Aber dann stand ich Donnerstagabend, nach meiner Meinung nach unrechtmäßigen Rügen während der Arbeitszeit, mitten in meinem Schlafzimmer und habe laut in ein T-Shirt geschluchzt. Ich wollte nicht getröstet werden und ich wollte nicht reden, ich wollte einfach nur weinen und weinen und weinen und am liebsten niemals mehr zur Arbeit gehen. Gestern habe ich mich zusammengerissen und es sah auch so aus, als würde es ein guter Tag werden, bis am Ende dann noch irgendein Kommentar fiel und meine einzige nicht bescheuerte Kollegin mir sagte, eben solcher Kommentar wäre ungerechtfertigt mir gegenüber.

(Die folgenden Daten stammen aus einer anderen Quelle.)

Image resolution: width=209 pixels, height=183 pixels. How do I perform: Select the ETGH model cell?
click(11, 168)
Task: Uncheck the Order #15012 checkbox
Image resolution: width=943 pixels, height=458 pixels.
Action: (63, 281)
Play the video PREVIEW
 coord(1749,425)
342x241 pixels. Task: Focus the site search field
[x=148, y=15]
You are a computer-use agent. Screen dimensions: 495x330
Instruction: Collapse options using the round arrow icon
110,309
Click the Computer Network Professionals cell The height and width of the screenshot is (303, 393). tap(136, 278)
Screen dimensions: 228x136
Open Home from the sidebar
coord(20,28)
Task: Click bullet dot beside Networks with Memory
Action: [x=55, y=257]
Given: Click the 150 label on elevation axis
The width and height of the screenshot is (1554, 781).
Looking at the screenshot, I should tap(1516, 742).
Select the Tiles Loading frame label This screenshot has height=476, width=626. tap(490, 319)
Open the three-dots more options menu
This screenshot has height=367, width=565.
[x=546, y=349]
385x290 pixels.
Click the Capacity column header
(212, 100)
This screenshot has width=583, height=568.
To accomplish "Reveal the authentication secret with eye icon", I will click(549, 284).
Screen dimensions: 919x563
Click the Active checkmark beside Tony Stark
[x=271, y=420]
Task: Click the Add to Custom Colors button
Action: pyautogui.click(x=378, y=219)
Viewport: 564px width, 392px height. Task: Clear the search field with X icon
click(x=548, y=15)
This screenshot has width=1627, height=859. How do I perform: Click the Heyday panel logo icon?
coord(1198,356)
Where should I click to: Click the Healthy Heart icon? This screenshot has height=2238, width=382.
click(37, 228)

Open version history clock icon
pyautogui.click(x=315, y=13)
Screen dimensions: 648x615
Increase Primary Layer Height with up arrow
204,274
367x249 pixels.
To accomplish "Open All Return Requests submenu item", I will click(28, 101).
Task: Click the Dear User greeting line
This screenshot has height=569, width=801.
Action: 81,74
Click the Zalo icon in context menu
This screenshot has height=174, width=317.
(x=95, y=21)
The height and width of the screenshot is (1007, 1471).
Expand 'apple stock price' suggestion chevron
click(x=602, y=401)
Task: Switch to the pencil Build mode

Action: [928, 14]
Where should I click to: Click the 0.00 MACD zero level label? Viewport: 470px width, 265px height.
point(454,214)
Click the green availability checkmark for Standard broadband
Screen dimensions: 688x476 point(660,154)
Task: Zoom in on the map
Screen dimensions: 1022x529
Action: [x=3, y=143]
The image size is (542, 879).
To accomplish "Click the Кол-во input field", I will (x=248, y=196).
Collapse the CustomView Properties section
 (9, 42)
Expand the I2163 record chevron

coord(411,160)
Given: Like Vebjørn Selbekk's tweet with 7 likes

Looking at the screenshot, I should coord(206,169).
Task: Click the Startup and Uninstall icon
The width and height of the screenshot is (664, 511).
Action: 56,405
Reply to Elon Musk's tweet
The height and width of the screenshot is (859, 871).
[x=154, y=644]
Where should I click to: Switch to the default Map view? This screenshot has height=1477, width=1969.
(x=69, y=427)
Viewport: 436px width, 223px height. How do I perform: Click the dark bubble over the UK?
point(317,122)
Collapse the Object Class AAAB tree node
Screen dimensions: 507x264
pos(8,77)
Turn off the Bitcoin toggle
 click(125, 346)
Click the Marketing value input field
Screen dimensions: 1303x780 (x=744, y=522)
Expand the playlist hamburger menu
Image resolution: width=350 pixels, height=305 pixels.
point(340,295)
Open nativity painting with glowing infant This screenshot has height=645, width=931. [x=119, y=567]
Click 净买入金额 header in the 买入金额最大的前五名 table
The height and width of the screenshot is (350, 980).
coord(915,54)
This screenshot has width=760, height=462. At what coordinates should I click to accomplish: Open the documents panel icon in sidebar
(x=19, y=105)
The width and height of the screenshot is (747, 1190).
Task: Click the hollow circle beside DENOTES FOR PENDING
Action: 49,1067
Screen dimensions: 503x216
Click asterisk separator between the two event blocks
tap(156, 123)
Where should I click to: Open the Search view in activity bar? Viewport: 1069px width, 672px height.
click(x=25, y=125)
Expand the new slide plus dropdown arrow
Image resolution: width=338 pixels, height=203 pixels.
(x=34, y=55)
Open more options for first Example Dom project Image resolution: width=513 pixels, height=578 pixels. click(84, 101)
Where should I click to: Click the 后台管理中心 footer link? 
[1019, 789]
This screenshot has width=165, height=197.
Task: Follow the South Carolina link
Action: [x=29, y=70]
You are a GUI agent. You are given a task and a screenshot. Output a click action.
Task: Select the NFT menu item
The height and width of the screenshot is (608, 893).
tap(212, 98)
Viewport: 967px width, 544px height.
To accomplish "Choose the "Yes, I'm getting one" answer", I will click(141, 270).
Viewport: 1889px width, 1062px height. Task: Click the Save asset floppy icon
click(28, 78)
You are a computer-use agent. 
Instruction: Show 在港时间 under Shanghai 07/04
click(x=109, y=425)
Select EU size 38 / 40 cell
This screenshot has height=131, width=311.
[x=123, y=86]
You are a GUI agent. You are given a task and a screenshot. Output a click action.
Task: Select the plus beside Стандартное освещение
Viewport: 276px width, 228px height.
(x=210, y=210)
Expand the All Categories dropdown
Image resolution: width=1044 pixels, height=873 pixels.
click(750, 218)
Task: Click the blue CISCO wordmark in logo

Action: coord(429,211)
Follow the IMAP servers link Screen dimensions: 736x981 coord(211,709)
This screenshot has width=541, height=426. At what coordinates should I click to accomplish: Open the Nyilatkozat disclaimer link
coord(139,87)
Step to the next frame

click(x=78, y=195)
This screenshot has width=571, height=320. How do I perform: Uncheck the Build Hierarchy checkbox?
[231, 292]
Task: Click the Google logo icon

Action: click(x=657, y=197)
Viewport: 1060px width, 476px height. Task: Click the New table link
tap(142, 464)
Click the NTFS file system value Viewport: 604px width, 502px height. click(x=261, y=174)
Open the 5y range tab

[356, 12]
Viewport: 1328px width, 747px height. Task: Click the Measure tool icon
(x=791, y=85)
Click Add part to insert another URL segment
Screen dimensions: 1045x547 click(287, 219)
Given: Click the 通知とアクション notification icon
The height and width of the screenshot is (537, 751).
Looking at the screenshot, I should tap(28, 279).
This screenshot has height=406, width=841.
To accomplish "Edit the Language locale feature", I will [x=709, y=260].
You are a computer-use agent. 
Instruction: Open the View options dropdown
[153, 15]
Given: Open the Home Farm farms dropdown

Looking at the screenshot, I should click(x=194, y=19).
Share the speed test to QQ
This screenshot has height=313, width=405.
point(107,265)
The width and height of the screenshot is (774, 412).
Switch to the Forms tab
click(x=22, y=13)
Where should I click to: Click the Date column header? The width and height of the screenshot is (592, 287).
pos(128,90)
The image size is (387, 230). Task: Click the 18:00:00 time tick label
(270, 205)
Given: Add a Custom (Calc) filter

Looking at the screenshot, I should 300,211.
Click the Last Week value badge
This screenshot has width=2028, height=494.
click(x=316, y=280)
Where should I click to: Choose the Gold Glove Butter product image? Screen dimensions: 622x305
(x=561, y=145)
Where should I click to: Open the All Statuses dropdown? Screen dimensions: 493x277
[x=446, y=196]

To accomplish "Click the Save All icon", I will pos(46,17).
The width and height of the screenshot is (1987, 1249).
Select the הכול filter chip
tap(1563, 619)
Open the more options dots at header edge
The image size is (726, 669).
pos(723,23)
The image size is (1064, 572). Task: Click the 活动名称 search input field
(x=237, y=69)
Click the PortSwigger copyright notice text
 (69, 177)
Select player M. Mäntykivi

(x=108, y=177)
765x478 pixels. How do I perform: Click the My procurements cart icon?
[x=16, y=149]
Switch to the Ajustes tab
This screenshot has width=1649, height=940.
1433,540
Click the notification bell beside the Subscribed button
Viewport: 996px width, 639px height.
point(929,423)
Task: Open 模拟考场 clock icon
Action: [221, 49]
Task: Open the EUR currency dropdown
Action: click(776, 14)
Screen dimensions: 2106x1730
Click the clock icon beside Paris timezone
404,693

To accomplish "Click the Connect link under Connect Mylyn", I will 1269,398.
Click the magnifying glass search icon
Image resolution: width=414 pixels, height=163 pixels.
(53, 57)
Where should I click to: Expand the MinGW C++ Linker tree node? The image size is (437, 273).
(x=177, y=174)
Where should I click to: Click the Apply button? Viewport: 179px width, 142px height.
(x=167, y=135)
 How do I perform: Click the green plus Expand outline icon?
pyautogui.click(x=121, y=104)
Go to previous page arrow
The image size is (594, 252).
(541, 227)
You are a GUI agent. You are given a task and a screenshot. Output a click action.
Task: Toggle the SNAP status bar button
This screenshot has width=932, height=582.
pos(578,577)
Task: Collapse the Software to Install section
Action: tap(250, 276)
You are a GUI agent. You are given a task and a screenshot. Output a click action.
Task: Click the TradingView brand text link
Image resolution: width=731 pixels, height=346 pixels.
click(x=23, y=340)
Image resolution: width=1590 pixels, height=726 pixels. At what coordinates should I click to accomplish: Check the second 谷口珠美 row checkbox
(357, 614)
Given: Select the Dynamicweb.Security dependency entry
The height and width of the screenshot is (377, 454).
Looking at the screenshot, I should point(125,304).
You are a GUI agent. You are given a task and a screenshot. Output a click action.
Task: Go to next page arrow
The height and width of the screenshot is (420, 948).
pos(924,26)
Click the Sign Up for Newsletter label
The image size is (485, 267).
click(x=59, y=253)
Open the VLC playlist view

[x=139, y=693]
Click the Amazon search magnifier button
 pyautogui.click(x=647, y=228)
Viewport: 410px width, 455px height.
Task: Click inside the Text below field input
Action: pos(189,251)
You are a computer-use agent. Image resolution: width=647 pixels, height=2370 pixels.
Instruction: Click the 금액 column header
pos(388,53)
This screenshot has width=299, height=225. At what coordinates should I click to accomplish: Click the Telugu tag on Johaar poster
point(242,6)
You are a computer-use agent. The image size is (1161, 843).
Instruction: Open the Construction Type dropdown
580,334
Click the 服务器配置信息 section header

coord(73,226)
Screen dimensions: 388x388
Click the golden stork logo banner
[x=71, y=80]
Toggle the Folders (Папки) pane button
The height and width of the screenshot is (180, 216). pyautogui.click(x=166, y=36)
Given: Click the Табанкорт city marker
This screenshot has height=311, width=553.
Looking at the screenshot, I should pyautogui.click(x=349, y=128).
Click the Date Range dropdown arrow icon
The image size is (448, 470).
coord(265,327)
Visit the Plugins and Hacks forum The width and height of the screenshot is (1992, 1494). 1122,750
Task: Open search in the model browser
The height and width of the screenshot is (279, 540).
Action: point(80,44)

Ich konnte mich gerade noch so lange zusammenreißen, bis ich in der Tram saß und dann machte ich leise Buhuu.

Ich wollte nicht essen, ich wollte nicht schlafen, ich wollte keine Küsse oder Umarmungen, ich wollte nicht hören, dass alles gut wird und ich wollte nicht hören, ich solle kündigen und ich wollte gar nichts, nur mit einer Zigarette in der Hand im Garten sitzen und innerlich darüber maulen, dass wir kein Gras im Haus hatten.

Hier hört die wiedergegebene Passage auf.